The damage ratio at certain points:
25% stronger: 1.25 x ratio
50% stronger: 1.5 x ratio
75% stronger: 1.73 x ratio
2x stronger: 2.0 x ratio
3x stronger: 2.8 x ratio
5x stronger: 4.0 x ratio
8x stronger: 5.2 x ratio
10x stronger: 5.7 x ratio
15x stronger: 6.5 x ratio
20x stronger: 7.0 x ratio
30x stronger: 7.5 x ratio

Neat -- up to 3x stronger, the kill ratio of a unit is about strength ratio squared.

Beyond that, it starts to fall off. (Strength-3)/3 + 3 is a decent approximation, until you hit 7 times stronger.
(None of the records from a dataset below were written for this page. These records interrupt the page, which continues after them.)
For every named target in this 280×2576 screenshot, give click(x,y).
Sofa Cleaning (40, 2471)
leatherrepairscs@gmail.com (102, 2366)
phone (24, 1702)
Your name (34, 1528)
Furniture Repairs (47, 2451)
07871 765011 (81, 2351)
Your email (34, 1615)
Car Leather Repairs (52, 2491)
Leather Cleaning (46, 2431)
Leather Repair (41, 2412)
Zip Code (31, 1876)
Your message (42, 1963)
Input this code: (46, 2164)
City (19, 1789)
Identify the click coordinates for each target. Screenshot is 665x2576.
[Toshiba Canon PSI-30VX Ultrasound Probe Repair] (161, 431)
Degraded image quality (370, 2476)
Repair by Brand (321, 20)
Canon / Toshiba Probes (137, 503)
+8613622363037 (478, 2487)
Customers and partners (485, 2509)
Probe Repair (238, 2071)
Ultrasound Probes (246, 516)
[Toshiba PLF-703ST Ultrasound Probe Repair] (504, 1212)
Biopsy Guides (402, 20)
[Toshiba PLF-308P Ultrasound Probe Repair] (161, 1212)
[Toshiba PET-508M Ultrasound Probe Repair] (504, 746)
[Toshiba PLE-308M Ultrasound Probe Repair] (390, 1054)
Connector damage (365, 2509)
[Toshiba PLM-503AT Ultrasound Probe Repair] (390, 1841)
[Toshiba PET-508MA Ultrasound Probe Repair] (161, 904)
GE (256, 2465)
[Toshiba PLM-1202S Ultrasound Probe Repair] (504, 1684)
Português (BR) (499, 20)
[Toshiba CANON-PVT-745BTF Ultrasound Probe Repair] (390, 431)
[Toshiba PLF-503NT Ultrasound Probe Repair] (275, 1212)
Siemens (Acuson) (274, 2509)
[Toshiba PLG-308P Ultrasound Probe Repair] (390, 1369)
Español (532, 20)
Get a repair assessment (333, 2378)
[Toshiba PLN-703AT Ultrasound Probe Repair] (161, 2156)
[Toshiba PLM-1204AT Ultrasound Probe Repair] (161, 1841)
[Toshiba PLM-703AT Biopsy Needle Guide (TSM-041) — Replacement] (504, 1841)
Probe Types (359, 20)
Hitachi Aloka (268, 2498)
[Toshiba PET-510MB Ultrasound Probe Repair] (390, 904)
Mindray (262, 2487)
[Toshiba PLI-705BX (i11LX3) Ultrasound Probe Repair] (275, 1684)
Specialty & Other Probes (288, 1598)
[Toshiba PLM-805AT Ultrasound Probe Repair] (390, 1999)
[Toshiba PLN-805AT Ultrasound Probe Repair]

So, a quick approximation:
1x to 3x stronger: strength ratio squared
3x to 12x stronger: strength * (2 + strength/3)
12x and above stronger: strength ratio * 7

...

In short, if your are attacking a unit with strength 12 with strength 6 units, you can expect to have to burn 4 attacking units per defender kill. There is of course some variance in that, and it doesn't take into account first strike effects.

If you are attacking strength 12 units damaged down to 50% by catapults with strength 6 units, you still need 2 attacking units per defending kill (I think...)
 
Something I forgot to mention. When the MA killed warrior #30, a Great General emerged, as did another when warrior #90 died. So although the defender died in the end, the experience gained from his successive wins was not wholly wasted. And if #154 hadn't killed him. he'd have emerged battered but with another 153 XPs to his score and a slew of promotions to come.
Now why, in my last game, did I get my first GG at 30 points whilst the second needed 75, not 60, and the third came at 120 ? I've also had 30, 60, 90, then 135 etc. All these were playing as Roosevelt, normal speed, 2 continents, monarch level: why the differences ??